Activity list:
1. Answer these questions using the passage on the Pew fellowship, marking each answer with its letter:
(a) About what share of program participants have returned to Latin America to launch their own research labs?
(b) Who chairs the program's national advisory committee?
(c) In which university department is that chair a distinguished professor?
2. List every research interest that the passage on the Pew fellowship names for the 2024 class.
3. Say whether each statement agrees with the passage on the Pew fellowship, and quote the words that decide it:
(a) Fellows who return to Latin America to start their own labs get additional funding from Pew.
(b) About half of program participants have returned to Latin America to launch their own labs.
(c) Eva Nogales is a professor at Stanford University.
Start of Text
Fellows who choose to return to Latin America to launch their own research labs will receive additional funding from Pew. Approximately 68% of program participants have pursued this path, which has helped to build a more robust biomedical research community in Latin America.

Research interests in the 2024 class include exploring how mosquitoes detect human targets and transmit disease, engineering specialized RNA molecules to help ward off neurodegeneration, and investigating methods to activate a powerful anti-cancer protein that can prevent tumor growth.

“Biomedical research is a global effort, and collaborations that bring together different personal perspectives across scientific disciplines are key to making meaningful change,” said Eva Nogales, Ph.D., distinguished professor in the Department of Molecular and Cell Biology at the University of California, Berkeley, and chair of the program’s national advisory committee. “I’m thrilled to welcome this year’s class, a group of exceptional Latin American scientists with immense talent. Their research in top labs will help pave the way for scientific discovery that can benefit human health across the globe.”
End of Text
Start of Provided material
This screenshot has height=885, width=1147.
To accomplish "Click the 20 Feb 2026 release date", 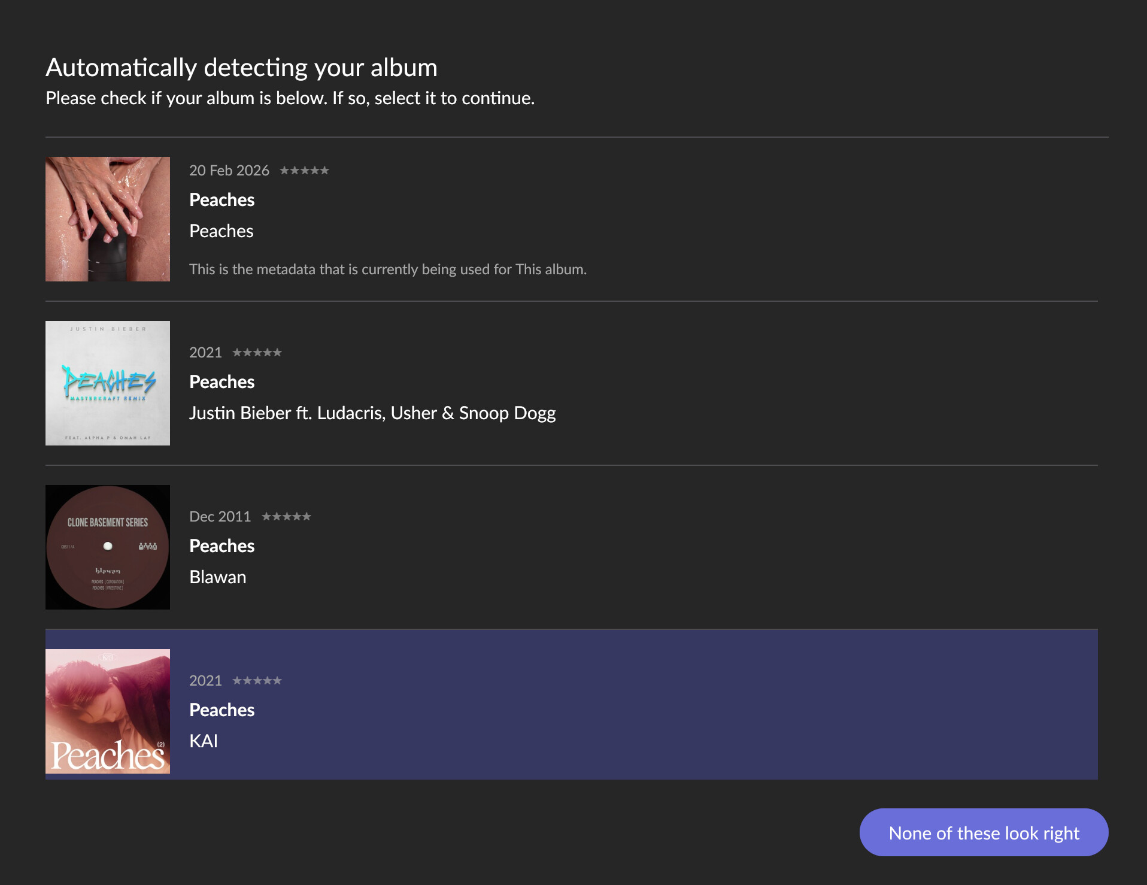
End of Provided material
Results of the exercise:
1.
(a) Approximately 68%
(b) Eva Nogales, Ph.D.
(c) The Department of Molecular and Cell Biology at the University of California, Berkeley

2.
- Exploring how mosquitoes detect human targets and transmit disease
- Engineering specialized RNA molecules to help ward off neurodegeneration
- Investigating methods to activate a powerful anti-cancer protein that can prevent tumor growth

3.
(a) Yes: "Fellows who choose to return to Latin America to launch their own research labs will receive additional funding from Pew."
(b) No: "Approximately 68% of program participants have pursued this path"
(c) No: "distinguished professor in the Department of Molecular and Cell Biology at the University of California, Berkeley"